In the West, there are 88 recognised constellations; 48 of these date from Roman times and are known as the Classical Constellations. These include the 12 Zodiac constellations through which the Sun, Moon and planets always pass through. Constellations are always known by their Latin names.
Some examples: Canis Major means The Great Dog; Orion is The Hunter; Crux Australis means The Southern Cross.
Constellations are used by astronomers for convenience. We say that Sirius is in Canis Major rather than give its celestial coordinates.
In modern times, the scale has been defined mathematically. A star of magnitude 1 is about 2.5 times brighter than a star of magnitude 2 which in turn is 2.5 times brighter than a star of magnitude 3. The brighter a star, the smaller its magnitude. Many stars are brighter than first magnitude. Some stars are so bright they have negative magnitudes. On this scale, Jupiter has a magnitude (at its brightest) of -2.6, Venus is at -4.4 and the Sun -27. The faintest stars visible to the naked eye are sixth magnitude. Pluto has a magnitude of +14, far too faint to be visible without a powerful telescope.
In the table it can be seen that Betelgeux varies its magnitude - some stars are variable in brightness.
The brightness of a star as seen from Earth depends on its intrinsic luminosity and its distance from Earth. A dim star may appear bright because it is close while a luminous star may appear faint because it is far away. This is why we say Apparent Magnitude.
Stellar spectra are classified into types. These types are given letters. The spectral type series is a temperature series. Moving from the hottest stars to the coolest, the series of letters runs O, B, A, F, G, K, M.

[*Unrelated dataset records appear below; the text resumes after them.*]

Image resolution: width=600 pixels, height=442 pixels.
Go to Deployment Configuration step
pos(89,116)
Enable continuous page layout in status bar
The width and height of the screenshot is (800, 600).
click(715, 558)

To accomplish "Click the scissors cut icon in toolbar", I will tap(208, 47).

Each spectral type is subdivided into ten numbers. For example, A0, A1, A2, up to A9. A0 is hotter than A1. The table below gives more information.
Type |
Temperature (°C) | |
---|---|---|
Blue | >30,000 | |
Blue-White | 20,000 | |
White | 10,000 | |
Yellow-White | 7,000 | |
Yellow | 6,000 | |
Orange | 4,500 | |
Red | 3,000 |
Our Sun is a star of Spectral Type G2 with a surface temperature of around 6,000°C.
Luminosity can be measured indirectly by combining the apparent brightness of a star with its distance. It can also sometimes be measured directly from the spectrum.

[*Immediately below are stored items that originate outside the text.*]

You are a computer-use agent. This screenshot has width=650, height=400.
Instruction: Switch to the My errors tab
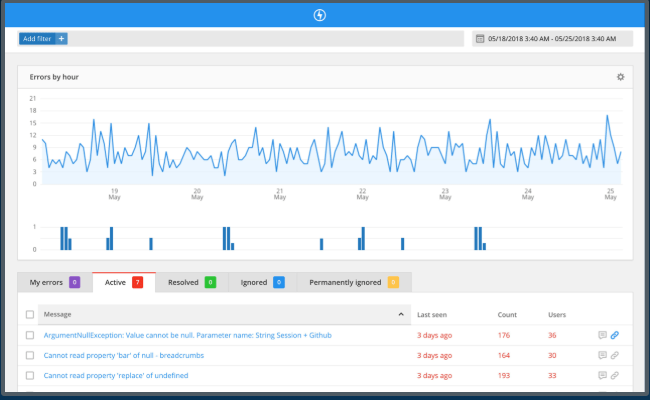(x=55, y=282)
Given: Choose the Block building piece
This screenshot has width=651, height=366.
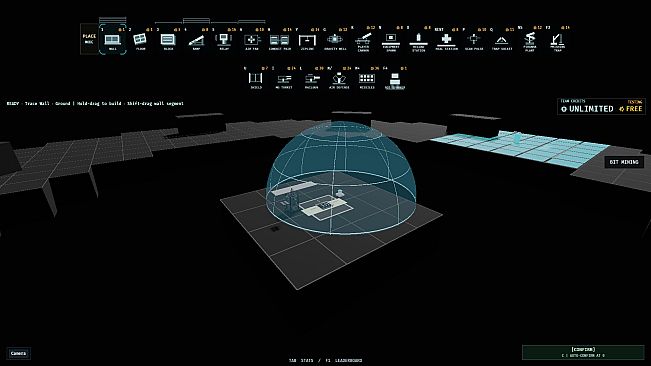Looking at the screenshot, I should click(x=168, y=41).
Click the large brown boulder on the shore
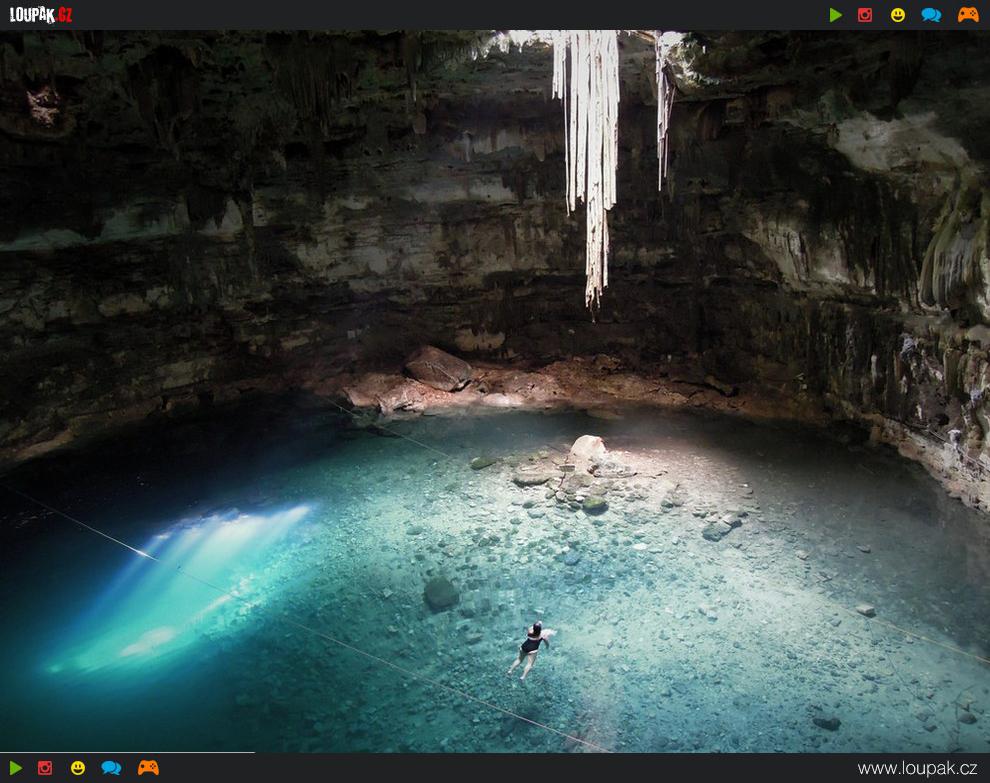The width and height of the screenshot is (990, 783). point(437,368)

Many stellar distances can be measured directly by trigonometry. As the Earth moves around the Sun, the star appears to shift its position against more distant stars. This effect is called parallax. It is a tiny effect but can be measured. The amount of the parallax depends on the diameter of the Earth's orbit around the Sun (just under 300 million km or 186 million miles) and the distance to the star. A star with a paralax of 1 second of arc (written 1") is said to be at a distace of 1 Parsec. 1 Parsec is equal to 3.26 Light Years.
Other stars can have their luminosity measured by their spectra or by other properties. When this is compared to their apparent brightness, a distance can be calculated.
For more on astronomical distances look at The Scale Of The Universe.
Radial velocity is easily measured by looking at the star's spectrum. The lines on the spectrum are shifted to the blue end if the star is moving towards us (the so-called blue shift) and to the red end if the star is moving away from us (red shift). The amount of this shift depends on the relative velocity between us and the star.